Genel Başkan Yardımcısı Ünal, 15 Temmuz ele alınırken bir
adamın etrafında birilerini toplayarak devlete ve siyasete karşı girişiminin
değil, daha kapsamlı ve karmaşık bir şeyin konuşulduğunu söyledi.
Darbe girişiminde, AK Parti'nin hedef alınmasının temel
sebebini, millet iradesinin bu siyasetin etrafında konsalide olmasına bağlayan
Ünal, hiçbir gücün insanları tankların, topların karşısında çıplak elle
mücadele etmeye itemeyeceğini, ortaya çıkan insanların cesaret timsali
gösterdiği muhteşem duruşun tarihin içinden akıp gelen bir ruhu temsil ettiğini
vurguladı.
AK Parti'nin bu insanların hayallerinin, iddialarının,
tasavvurlarının temsilcisi olduğunu ifade eden Ünal, demokrasi tarihinin adeta
darbeler tarihi gibi olduğunu, 15 Temmuz'un da nihayetinde vesayet
mücadelesinin de bir yönüyle tasfiyesi olduğunu dile getirdi.
AK Parti Genel Başkan Yardımcısı Ünal, vesayetle siyasetin genetiğinin çok iyi ayrıştırılması gerektiğini vurgulayarak, şöyle devam etti: "Vesayetle siyasetin bir arada olması düşünülemez.
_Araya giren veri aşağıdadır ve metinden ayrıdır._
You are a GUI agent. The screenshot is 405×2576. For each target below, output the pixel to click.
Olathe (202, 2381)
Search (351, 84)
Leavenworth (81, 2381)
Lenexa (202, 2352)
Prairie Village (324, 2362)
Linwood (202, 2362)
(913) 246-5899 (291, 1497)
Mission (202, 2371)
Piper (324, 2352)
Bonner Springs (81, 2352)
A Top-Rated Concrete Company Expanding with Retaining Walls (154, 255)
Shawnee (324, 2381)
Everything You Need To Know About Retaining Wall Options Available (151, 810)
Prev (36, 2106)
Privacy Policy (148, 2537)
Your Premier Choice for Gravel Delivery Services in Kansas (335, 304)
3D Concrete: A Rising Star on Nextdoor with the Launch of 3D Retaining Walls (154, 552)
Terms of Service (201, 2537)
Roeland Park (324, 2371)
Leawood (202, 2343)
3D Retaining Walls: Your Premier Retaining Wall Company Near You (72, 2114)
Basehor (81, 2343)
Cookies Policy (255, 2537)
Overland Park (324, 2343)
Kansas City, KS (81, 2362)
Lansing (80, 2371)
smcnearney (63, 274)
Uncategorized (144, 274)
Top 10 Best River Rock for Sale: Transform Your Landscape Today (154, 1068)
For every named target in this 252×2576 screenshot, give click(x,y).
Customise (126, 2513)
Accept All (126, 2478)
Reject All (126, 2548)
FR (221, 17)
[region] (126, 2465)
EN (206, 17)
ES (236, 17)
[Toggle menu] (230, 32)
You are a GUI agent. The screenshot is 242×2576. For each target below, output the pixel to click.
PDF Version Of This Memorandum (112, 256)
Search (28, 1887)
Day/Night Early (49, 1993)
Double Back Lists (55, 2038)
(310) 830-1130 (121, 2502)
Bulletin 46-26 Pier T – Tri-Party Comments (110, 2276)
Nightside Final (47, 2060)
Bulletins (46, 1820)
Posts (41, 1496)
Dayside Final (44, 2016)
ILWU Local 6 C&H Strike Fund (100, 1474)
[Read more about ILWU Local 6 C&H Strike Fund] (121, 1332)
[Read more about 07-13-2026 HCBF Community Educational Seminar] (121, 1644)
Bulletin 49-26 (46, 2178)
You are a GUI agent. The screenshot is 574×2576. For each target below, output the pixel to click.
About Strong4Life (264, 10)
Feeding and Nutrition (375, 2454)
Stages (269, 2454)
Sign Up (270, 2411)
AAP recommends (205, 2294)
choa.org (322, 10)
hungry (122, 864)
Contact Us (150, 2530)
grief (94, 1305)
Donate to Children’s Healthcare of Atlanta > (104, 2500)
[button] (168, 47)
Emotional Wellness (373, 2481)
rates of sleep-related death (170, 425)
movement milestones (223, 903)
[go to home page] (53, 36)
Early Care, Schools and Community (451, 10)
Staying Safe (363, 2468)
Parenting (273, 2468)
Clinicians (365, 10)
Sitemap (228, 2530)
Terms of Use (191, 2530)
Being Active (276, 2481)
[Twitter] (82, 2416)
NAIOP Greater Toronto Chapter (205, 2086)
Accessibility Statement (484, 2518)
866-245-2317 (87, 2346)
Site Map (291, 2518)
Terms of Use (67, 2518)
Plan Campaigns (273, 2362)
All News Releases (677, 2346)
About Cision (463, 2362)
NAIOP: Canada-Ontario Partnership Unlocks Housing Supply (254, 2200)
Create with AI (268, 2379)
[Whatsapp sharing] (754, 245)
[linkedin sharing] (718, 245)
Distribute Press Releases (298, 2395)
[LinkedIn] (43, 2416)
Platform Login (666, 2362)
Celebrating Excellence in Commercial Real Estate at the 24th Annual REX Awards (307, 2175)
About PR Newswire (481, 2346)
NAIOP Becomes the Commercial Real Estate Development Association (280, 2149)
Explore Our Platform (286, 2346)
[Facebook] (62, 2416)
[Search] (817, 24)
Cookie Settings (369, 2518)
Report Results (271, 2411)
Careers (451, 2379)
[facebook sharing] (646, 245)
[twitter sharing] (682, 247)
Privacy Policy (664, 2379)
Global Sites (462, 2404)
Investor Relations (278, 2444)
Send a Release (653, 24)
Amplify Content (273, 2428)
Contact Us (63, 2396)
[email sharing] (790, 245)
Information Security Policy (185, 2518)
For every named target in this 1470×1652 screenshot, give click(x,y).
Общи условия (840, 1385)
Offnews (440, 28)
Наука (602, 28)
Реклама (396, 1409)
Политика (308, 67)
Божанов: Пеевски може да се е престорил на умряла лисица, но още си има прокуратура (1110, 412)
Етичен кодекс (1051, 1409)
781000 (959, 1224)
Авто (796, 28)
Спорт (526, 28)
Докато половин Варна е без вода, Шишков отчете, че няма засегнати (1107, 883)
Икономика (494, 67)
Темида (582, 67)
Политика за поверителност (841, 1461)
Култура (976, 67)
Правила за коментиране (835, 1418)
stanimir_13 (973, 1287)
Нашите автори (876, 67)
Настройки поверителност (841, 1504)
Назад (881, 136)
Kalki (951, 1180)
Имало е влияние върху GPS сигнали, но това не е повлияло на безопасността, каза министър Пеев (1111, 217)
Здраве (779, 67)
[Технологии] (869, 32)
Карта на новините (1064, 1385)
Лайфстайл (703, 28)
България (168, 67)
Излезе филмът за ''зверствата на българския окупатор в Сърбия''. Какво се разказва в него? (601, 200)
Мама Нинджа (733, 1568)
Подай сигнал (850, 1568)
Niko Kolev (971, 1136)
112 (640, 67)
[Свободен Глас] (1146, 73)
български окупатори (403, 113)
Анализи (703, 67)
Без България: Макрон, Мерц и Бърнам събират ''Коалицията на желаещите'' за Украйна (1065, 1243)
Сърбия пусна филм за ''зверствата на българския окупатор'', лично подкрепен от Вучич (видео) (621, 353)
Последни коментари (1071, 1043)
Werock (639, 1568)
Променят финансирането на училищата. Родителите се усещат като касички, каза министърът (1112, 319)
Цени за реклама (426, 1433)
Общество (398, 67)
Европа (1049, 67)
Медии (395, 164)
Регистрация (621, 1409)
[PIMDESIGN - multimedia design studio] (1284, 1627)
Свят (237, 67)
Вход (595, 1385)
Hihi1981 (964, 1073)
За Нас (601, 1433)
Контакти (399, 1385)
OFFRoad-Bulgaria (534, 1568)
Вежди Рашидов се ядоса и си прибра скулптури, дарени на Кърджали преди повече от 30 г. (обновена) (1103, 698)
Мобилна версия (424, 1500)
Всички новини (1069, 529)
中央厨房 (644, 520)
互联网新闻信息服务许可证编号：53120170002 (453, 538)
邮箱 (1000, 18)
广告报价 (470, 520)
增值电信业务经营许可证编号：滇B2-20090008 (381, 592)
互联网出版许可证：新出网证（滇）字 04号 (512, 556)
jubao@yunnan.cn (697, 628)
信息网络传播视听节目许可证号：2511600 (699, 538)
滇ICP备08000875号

Hani diyorlar ya, 'Bu yapının siyasi ayağı nerede, neden açıklanmadı?' Şimdi işin doğası gereği vesayet oluşturmak isteyen odaklar siyasetin içerisinde, siyasetin değerlerini ve ilkelerini yaşayamazlar. Yani bir vesayet odağının siyasetin içerisinde de barınması mümkün değil. Yani siyasetin doğası buna müsaade etmez. Bu yapı, siyasetin içerisinde, belli noktalarda her yere sızdığı gibi siyasetin içerisinde de bulunmuş mudur? Evet, siyasetin içerisine girme çabası göstermiş ama siyasetin içerisinde tutunma imkanı bulmamıştır. Çünkü siyaset herhangi bir şekilde vesayet gözetmek isteyen bir yapıyı doğası gereği kendi içerisinde barındırmaz. Kaldı ki 17/25 Aralık sonrası sivil toplum örgütü görünürlü bu yapının kendi maskesinin düşmesiyle beraber AK Parti yaptığı kongrelerde, yerel ve genel seçimlerle bu yapıya dönük ciddi bir hassasiyet geliştirdi. Bu yapının tasfiyesi yönünde de sadece siyasette değil, bütün alanlarda tasfiyesiyle ilgili ciddi bir mücadele başlattı. Daha doğrusu bu mücadelenin taşıyıcılığını üstlendi."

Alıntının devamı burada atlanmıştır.